Wednesday, March 07, 2012

Rowan Williams and the nature of Christian community

I am currently making my way through Where God Happens by Rowan Williams. This is about as good as it gets when it comes to articulating that nature of Christian community. I thought I would highlight one aspect of the book in hopes that it might speak something to someone today.

For the sake of context, allow me to clarify that in the book Williams is attempting to draw on the tradition of the desert fathers and mothers (around the 4th century) in order to get at the nature of Christian community. How we are in relationship with one another speaks of how we are in relationship with God. "The actual substance of our relation with eternal truth and love is bound up with how we manage the proximity of these human neighbors" (12). The goal, he says, is "to put the neighbor in touch with God in Christ" (15). Williams goes on to tease out exactly what proximity means here. "What if the real criteria for a properly functioning life, for social existence in its fullness, had to do with this business of connecting each other with life-giving reality, with the possibility of reconciliation or wholeness" (25)? From the desert tradition, Williams notes two modes of relational wholeness that are absolutely necessary if we are to be in the business of connecting one another to God, which he calls being a place where God happens, where the doors are opened for others to find healing and wholeness (24). These two modes of relational wholeness are called fleeing and staying.

I'd like to highlight his thoughts on fleeing and offer, perhaps, a few thoughts of my own.

There is a saying attributed to Abba Macarius that goes like this: "Abba Isaiah asked Abba Macarius to give him a word. The old man said, 'Flee from human company.' Abba Isaiah said, 'But what does it mean to flee from human company?' The old man said, 'It means sitting in your cell and weeping for your sins.'"

Flee from the "obsessional search  for absolution," from the "heavy burden of self-justification" (71), from "what makes us feel smug and in control (86). This leads not to a truthful examination of our inner life, but to the need to control the way others perceive us, typically by putting them down either by accusing them - in ever so subtle ways, if not directly - of their own sinfulness. This begins with a chain of obsessional thoughts and fantasies through which we seek justification, status, dignity, and power. Once these thoughts take over the inner life they spill out affecting and infecting the lives of others so we become a place where God does not happen.

The nature of Christian community is seen in those who "develop a ruthless eye for hidden weaknesses," not of others but of ourselves (77). Only those who so keenly examine their own brokenness are able to so delicately address the needs of others

How we speak and use language matters a great deal when it comes to the nature of Christian community. Paul's urging to speak the truth in love is at the heart of this (Ephesians). Thus, from the desert tradition emerges a theology of silence that has perhaps best been adapted by Simone Weil's notion of hesitation (84). Try some of these quotes on for size:

-"We 'hesitate' as we might do on the threshold of some new territory, some unexplored interior. It is an aspect of our reverence for each other."

-"Unless we are capable of patience before each other, before the mysteriousness of each other, it's very unlikely that we will do God's will with any kind of fullness" (84).

-"The times when we can be absolutely sure that we are wasting words are when we are reinforcing our reputation, defending our position at someone else's expense - looking for a standard of comparison, a currency in the market of virtue" (87).

And this one is perhaps the kicker that brings it all together:

-"So it isn't a matter of trying to run away from yourself but running away to yourself, to the identity you are not allowed to recognize or nurture or grow so long as you are stuck in the habits of anxious comparison, status seeking, and chatter" (91).

Flight and silence and hesitation are ways of speaking about one aspect at the heart of Christian community.

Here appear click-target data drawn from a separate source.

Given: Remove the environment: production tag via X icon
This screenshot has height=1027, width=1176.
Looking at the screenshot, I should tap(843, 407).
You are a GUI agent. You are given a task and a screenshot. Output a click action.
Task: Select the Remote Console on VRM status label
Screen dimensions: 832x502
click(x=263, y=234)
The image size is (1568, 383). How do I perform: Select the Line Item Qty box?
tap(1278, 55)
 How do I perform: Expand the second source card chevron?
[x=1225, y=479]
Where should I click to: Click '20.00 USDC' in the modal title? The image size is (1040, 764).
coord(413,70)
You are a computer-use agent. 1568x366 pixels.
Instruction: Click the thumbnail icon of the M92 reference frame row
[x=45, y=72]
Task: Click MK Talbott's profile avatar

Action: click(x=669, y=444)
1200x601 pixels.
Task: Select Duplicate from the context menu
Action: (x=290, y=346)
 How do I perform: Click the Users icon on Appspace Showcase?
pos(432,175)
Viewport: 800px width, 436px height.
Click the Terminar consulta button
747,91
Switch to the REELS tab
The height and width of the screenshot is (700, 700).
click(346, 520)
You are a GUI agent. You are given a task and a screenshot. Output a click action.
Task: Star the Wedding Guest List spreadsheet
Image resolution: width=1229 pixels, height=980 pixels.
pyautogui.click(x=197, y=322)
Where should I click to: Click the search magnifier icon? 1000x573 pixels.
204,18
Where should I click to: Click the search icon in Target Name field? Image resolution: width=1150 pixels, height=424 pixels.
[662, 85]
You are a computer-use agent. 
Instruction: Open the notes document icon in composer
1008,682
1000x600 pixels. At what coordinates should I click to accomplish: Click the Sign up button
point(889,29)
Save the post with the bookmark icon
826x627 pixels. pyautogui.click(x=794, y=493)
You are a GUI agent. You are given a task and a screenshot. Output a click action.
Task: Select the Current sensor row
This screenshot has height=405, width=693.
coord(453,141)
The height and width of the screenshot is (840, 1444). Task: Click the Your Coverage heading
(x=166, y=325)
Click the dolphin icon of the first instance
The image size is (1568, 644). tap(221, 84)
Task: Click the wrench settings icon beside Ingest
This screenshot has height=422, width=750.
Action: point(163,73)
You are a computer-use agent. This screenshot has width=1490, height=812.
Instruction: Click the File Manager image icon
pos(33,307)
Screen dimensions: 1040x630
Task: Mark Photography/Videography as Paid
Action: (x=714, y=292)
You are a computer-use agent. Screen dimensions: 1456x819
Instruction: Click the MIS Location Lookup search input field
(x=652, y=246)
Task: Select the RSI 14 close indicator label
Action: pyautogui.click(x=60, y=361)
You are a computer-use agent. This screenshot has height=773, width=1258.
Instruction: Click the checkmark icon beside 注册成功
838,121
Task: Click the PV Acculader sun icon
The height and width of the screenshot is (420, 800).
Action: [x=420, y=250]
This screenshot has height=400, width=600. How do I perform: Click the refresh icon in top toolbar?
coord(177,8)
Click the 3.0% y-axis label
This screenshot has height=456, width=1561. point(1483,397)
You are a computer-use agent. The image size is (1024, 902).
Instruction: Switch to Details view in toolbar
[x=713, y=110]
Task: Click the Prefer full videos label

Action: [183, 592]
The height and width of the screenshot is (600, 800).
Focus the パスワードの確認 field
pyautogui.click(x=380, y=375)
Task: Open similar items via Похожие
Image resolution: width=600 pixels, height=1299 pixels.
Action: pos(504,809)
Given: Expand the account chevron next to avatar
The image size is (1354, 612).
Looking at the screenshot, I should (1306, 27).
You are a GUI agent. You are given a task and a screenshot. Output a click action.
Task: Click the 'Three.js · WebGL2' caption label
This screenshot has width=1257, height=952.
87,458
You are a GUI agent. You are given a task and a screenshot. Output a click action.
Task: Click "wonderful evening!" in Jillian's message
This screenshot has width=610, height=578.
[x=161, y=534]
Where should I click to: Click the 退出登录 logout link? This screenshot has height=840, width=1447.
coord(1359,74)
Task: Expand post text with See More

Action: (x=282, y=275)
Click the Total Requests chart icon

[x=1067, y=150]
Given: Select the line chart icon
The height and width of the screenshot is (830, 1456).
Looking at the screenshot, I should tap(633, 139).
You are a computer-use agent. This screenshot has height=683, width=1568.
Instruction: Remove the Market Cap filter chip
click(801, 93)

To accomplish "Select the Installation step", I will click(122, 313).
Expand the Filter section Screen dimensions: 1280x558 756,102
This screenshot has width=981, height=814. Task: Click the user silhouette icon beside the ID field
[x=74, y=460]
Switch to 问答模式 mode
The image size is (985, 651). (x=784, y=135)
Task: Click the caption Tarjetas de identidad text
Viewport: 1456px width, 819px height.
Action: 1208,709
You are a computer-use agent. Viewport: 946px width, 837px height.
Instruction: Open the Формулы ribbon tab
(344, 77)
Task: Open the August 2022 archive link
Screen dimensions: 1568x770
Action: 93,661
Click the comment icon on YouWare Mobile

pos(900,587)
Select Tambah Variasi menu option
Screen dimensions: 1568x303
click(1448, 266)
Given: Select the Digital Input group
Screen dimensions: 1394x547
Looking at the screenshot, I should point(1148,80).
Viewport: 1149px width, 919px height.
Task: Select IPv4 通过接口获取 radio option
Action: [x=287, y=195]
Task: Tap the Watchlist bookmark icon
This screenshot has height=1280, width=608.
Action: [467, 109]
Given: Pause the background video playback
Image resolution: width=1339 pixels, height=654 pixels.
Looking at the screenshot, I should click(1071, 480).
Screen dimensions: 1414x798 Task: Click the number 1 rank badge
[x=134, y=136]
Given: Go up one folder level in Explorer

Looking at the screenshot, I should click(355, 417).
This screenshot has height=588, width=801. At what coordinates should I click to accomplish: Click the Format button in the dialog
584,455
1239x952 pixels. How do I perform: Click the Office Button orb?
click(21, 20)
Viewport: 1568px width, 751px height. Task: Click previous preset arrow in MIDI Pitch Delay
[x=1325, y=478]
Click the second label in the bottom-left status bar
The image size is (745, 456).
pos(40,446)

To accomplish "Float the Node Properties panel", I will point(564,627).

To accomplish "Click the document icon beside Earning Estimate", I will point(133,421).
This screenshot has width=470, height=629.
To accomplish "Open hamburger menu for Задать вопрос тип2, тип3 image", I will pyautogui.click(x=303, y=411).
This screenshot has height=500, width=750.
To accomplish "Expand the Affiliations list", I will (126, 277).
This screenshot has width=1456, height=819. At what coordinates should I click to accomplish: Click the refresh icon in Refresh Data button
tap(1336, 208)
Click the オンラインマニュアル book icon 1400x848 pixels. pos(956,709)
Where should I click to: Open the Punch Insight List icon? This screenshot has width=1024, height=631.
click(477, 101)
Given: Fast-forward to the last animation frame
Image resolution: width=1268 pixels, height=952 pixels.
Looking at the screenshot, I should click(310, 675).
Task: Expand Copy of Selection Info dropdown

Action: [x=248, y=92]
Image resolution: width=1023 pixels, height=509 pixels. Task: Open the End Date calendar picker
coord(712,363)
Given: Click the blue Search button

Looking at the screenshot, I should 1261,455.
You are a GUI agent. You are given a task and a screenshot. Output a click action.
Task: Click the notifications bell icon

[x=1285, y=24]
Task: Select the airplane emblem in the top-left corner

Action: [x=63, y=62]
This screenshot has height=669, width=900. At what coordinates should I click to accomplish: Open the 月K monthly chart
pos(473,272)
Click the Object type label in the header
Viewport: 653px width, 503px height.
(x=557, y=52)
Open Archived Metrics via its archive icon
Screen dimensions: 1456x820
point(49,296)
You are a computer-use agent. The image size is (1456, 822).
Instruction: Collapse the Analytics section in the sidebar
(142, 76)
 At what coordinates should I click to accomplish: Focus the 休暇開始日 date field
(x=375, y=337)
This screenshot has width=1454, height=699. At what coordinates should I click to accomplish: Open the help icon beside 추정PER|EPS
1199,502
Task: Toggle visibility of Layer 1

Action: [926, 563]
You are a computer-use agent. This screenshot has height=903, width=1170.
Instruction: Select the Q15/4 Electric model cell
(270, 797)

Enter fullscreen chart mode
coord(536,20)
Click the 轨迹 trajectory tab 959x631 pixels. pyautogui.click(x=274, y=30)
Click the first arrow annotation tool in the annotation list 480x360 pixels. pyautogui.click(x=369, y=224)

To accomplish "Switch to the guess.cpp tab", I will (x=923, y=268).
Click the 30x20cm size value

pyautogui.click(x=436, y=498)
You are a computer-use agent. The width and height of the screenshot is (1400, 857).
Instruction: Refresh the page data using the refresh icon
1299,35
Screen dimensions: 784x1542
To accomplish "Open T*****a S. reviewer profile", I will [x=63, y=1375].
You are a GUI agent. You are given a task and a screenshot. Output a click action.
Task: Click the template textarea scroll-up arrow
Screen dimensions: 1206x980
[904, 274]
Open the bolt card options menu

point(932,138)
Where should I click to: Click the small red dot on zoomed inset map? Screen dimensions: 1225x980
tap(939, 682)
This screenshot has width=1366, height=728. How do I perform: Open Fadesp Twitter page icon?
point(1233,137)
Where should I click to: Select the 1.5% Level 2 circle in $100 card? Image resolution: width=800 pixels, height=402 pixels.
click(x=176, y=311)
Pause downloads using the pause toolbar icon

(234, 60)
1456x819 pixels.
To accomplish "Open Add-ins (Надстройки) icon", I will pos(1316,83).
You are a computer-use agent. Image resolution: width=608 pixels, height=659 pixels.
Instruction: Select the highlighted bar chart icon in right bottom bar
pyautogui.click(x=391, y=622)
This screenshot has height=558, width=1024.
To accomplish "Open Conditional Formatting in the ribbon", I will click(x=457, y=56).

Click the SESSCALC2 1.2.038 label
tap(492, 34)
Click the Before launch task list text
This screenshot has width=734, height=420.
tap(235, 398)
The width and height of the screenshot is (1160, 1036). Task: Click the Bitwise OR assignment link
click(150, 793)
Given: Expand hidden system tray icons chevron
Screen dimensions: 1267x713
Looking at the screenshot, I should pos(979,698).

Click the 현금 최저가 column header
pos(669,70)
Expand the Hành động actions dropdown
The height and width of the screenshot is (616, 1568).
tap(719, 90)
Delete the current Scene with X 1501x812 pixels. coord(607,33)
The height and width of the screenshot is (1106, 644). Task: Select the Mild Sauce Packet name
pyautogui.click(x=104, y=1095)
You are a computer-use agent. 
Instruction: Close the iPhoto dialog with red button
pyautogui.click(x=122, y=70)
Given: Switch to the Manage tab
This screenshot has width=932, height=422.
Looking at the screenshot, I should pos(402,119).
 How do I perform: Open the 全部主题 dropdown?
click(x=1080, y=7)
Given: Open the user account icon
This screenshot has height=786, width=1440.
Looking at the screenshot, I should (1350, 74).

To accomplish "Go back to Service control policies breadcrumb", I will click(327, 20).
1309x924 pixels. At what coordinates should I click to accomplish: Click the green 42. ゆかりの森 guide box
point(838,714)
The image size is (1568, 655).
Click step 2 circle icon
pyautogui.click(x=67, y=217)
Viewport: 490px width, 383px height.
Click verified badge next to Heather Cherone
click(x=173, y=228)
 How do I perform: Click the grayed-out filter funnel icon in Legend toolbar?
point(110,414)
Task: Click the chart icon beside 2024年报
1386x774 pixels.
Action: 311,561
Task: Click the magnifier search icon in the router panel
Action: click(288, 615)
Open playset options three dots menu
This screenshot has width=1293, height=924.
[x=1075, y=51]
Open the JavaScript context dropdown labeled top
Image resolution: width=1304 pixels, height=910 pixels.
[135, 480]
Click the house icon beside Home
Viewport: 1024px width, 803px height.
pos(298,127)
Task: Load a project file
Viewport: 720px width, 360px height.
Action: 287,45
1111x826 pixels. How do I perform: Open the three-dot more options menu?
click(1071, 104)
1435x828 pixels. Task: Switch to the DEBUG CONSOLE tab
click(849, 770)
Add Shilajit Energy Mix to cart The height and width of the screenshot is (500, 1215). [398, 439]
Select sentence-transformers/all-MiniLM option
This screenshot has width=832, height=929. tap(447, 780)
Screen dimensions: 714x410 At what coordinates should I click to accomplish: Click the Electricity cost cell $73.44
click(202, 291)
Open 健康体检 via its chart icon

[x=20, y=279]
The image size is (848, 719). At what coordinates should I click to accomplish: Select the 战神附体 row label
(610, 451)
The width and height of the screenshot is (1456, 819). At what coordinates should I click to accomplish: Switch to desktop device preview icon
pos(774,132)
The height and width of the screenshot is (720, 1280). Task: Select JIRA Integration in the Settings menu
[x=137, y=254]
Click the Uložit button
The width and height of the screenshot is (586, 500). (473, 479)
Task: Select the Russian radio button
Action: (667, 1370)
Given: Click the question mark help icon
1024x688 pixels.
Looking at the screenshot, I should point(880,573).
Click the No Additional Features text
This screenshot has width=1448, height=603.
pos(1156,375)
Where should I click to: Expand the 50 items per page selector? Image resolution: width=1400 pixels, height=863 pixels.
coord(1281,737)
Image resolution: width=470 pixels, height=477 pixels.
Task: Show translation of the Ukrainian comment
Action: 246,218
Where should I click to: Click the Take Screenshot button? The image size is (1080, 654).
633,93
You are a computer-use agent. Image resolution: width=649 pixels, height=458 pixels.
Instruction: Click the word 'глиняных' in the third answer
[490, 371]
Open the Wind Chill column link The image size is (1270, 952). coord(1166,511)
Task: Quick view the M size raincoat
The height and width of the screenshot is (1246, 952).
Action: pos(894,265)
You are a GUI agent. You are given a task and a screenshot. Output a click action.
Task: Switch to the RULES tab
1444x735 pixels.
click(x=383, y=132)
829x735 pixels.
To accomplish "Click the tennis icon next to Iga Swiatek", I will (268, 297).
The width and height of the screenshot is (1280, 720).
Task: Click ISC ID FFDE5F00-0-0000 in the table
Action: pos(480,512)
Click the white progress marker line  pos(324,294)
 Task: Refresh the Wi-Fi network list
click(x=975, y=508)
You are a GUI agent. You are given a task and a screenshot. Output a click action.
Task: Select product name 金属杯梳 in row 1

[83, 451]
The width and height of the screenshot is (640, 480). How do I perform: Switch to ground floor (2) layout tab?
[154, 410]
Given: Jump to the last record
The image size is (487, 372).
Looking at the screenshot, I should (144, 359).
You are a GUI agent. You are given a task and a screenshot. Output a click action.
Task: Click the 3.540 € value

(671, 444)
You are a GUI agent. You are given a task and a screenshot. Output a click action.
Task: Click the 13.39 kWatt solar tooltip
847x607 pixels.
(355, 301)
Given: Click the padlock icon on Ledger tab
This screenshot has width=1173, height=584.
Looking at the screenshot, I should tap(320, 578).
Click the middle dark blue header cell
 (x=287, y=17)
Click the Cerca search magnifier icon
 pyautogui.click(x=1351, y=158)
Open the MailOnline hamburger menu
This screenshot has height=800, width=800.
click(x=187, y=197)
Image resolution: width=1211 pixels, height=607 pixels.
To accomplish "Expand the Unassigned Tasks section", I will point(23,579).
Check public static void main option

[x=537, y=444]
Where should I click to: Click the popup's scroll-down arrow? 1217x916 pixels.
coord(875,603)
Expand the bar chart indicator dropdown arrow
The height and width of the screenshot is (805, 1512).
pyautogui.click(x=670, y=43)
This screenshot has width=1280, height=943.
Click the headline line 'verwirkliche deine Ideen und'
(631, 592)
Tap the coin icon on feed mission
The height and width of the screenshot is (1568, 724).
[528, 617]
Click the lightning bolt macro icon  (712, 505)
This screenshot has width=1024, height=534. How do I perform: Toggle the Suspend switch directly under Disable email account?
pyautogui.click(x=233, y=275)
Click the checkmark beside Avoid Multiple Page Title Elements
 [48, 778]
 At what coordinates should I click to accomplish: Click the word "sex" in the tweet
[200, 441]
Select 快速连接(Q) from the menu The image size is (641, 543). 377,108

Our goal is to put one another in touch with God. It is to recognize that when we look at others we are looking at Christ. It is to see Christ in the other. Flight is about a kind of relational proximity that is necessary for our connection with God, the distance, space, and room that we all need in order to work things out, with God's help, so that we don't squeeze the life out of each other (91).

We're like planets caught in each others gravitational pull. If we get too close we'll run into each other and die. If we stray too far we'll lose the presence of God that comes to us in the face of the other, which also leads to our death.